À mesure que sa fille avance en âge et en science, M… prend sa femme en pitié, la réduit à un néant qu’elle accepte sans se plaindre, la traite comme une sotte « qui ne comprend rien », comble sa fille de cadeaux, de faveurs, en fait sa compagne assidue, sa confidente intime, quoique celle-ci en souffre pour sa mère qu’elle aime tendrement. Si l’on parle d’un mariage éventuel il entre en fureur : « Quel besoin a-t-elle de se marier ? » C’est comme une jalousie anticipée. La fille avait atteint vingt-cinq ans, quand son père est mort subitement.

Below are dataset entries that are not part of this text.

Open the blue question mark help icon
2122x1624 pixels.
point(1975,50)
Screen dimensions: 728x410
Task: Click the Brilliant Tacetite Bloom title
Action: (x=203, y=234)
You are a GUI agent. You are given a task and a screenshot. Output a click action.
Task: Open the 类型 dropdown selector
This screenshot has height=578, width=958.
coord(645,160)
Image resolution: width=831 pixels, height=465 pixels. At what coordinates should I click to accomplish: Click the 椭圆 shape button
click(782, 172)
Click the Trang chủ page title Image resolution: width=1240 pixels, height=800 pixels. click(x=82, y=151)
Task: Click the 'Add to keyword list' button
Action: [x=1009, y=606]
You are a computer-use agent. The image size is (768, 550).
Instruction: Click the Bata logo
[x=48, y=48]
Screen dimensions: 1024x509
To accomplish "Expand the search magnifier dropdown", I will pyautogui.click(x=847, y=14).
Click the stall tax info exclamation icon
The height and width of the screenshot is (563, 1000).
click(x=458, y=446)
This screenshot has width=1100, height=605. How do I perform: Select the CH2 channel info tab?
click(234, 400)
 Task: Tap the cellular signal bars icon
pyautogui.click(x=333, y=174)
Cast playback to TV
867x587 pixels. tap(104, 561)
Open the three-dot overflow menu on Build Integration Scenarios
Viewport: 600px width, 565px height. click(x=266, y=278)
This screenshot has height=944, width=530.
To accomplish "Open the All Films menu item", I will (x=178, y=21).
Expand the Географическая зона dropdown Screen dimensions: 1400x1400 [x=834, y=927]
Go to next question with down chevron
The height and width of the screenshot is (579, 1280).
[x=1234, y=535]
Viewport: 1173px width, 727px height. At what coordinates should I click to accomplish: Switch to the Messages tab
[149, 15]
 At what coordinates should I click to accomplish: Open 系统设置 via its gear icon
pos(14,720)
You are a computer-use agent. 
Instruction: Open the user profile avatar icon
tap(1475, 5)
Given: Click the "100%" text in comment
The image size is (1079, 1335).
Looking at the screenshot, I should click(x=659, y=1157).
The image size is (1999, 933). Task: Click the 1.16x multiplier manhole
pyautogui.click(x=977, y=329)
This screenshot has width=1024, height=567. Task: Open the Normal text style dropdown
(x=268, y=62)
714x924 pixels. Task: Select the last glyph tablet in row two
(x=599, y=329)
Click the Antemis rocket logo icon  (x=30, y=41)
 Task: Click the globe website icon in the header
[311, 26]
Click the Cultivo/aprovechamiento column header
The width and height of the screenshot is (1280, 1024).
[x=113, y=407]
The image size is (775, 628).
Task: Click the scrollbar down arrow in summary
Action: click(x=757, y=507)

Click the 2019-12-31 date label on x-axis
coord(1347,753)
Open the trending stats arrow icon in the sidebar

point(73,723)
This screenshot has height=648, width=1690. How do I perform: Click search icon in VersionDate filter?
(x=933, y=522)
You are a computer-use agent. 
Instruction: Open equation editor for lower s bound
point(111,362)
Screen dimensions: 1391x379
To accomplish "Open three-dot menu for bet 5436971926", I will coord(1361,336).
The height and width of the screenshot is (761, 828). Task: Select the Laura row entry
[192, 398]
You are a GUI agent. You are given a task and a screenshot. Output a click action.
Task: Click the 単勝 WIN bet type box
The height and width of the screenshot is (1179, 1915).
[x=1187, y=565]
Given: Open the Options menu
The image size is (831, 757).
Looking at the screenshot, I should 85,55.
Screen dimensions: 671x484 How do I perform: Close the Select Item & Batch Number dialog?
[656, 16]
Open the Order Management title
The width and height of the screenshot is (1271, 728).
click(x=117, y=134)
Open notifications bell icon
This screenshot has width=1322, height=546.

Obs. II. — L…, homme nul, ignorant, présomptueux, incapable de tout, esprit faux et maladroit, a végété toute sa vie dans un poste infime. Sa, femme, virile, ambitieuse, intrigante, l’a épousé par nécessité et l’a, durant toute leur vie en commun, accablé de son mépris. — Le fils aîné, esprit sage, pratique, mais très ordinaire, est devenu son idole (au détriment du cadet qui lui est très supérieur en tout et l’a montré). Elle le tient en tutelle, le conduit, le pousse, vent pour lui, en fait son confident et parfois son conseiller, transporte sur lui toutes ses ambitions. Elle lui procure un mariage riche, inespéré. Quinze jours après, jalousie féroce contre sa bru : « une sotte, un mouton bêlant ». Critiques et récriminations incessantes centre elle auprès du mari. Six mois de scènes perpétuelles, rupture complète avec son fils qu’elle accuse d’une noire ingratitude.

Obs. III. C…, marié depuis longtemps, sans enfants, en très bons termes avec sa femme. Survient une jeune parente, inconnue de lui jusqu’alors. Par suite des circonstances, les deux époux sont conduits à la prendre sous leur tutelle. C… parcourt un premier moment où l’attrait sexuel pour la jeune fille dominait. Mais des raisons puissantes les combattent : son affection pour sa femme, la grande différence d’âge, etc. Le sentiment primitif se transforme rapidement en un amour paternel : état final qui dure depuis des années.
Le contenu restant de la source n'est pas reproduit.